Legal experts say that the issue is a very narrow one, and that a Supreme Court decision will not have major repercussions on the law.
"Some people are getting 15 years minimum and some aren't," said Andrew Leipold, a professor specializing in criminal law at the University of Illinois at Urbana-Champaign.
"Most of the people to whom the statute may apply are going to jail anyway," he said. "But the question is for how long."
Kent Scheidegger, legal director of the pro-death penalty Criminal Justice Legal Foundation, said a ruling won't affect state laws.
"Habitual criminal laws often involve issues of how to deal with crimes committed in other jurisdictions," he said. "And this appears to be just one more wrinkle in the ongoing problem."

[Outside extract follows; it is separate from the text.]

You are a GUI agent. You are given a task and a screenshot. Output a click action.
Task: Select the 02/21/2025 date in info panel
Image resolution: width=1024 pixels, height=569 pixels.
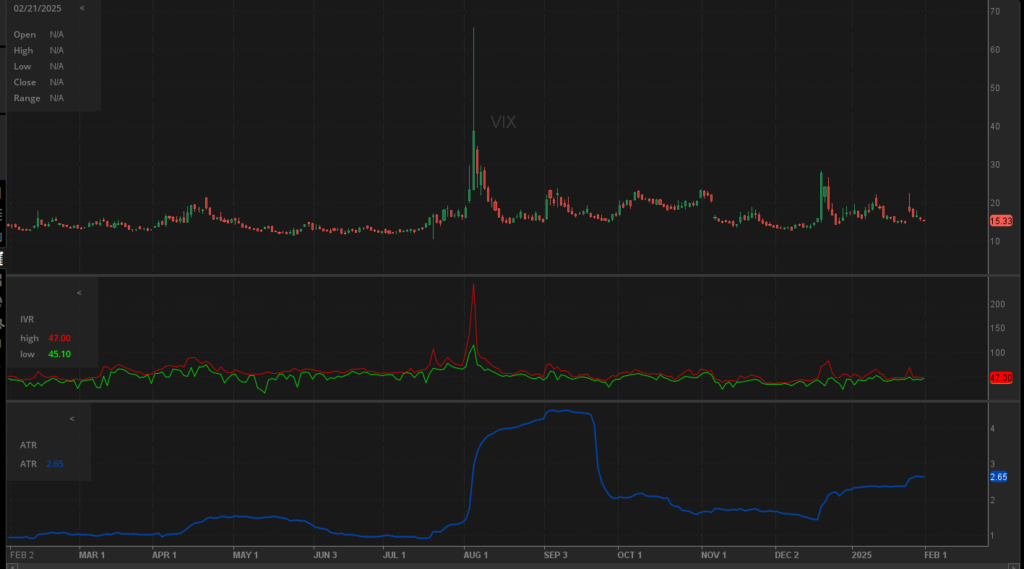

On April 18, 2007, a divided Supreme Court ruled against James, holding that attempted burglary under Florida law does constitute a "violent felony."
Justice Samuel Alito wrote the majority opinion, which was joined by Chief Justice John Roberts and Justices Stephen Breyer, Anthony Kennedy and David Souter.
In dissent, Justice Antonin Scalia said the act's "boundaries are ill defined," and criticized the majority for failing to provide guidance to lower court judges.
"We have the responsibility to derive from the text rules of application that will provide notice of what is covered and prevent arbitrary or discriminatory sentencing," said Scalia, who was joined in dissent by Justices Ruth Bader Ginsburg and John Paul Stevens. Justice Clarence Thomas wrote a separate dissent.
Justice Alito took issue with Scalia's criticism, suggesting, "the dissent's alternative approach has more serious disadvantages."
Ohio State University law professor Douglas Berman denounced the outcome, and expressed particular frustration with Justices Breyer and Kennedy's decision to join the majority opinion.
"Neither Justice Breyer nor Justice Kennedy vote as if he is genuinely troubled by broad applications of harsh mandatory minimum sentences," Berman said. "They both are good at talking the talk, but neither walk the walk."